Starting at the line with "Click the AutoSum", set down each line of the entries below through the last one, exactly as it stands.

※

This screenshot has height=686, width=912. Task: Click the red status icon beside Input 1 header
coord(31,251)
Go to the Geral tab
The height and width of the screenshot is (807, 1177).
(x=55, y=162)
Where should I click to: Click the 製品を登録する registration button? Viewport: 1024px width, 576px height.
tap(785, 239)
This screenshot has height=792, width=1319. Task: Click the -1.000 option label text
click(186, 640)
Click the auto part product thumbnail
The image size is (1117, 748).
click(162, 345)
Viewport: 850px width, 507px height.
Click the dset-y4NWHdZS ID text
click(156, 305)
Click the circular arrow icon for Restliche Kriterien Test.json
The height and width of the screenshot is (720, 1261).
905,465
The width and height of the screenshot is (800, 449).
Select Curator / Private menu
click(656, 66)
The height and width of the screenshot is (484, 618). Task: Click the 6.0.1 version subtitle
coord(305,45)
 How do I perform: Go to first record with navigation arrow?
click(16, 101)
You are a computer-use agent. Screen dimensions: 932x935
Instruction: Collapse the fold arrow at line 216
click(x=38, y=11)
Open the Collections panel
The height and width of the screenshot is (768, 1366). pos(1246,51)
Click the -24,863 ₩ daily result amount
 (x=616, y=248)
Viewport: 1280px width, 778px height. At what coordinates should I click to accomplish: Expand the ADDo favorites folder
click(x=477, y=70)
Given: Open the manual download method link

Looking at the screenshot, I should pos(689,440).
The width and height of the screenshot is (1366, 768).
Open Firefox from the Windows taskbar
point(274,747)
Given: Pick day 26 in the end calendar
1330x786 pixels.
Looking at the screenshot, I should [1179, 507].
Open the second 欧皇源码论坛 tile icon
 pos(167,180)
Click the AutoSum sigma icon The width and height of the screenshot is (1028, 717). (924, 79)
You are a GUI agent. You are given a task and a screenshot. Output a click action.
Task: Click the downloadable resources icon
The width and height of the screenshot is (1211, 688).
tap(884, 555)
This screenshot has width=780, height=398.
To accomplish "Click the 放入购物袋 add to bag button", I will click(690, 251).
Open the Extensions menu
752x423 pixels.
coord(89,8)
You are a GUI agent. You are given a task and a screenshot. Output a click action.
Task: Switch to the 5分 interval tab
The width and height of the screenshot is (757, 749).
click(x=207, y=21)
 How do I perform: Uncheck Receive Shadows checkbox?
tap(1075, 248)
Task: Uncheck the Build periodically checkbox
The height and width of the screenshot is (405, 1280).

※

> **Exercise solution**:
Click the AutoSum sigma icon The width and height of the screenshot is (1028, 717). (924, 79)
You are a GUI agent. You are given a task and a screenshot. Output a click action.
Task: Click the downloadable resources icon
The width and height of the screenshot is (1211, 688).
tap(884, 555)
This screenshot has width=780, height=398.
To accomplish "Click the 放入购物袋 add to bag button", I will click(690, 251).
Open the Extensions menu
752x423 pixels.
coord(89,8)
You are a GUI agent. You are given a task and a screenshot. Output a click action.
Task: Switch to the 5分 interval tab
The width and height of the screenshot is (757, 749).
click(x=207, y=21)
 How do I perform: Uncheck Receive Shadows checkbox?
tap(1075, 248)
Task: Uncheck the Build periodically checkbox
The height and width of the screenshot is (405, 1280).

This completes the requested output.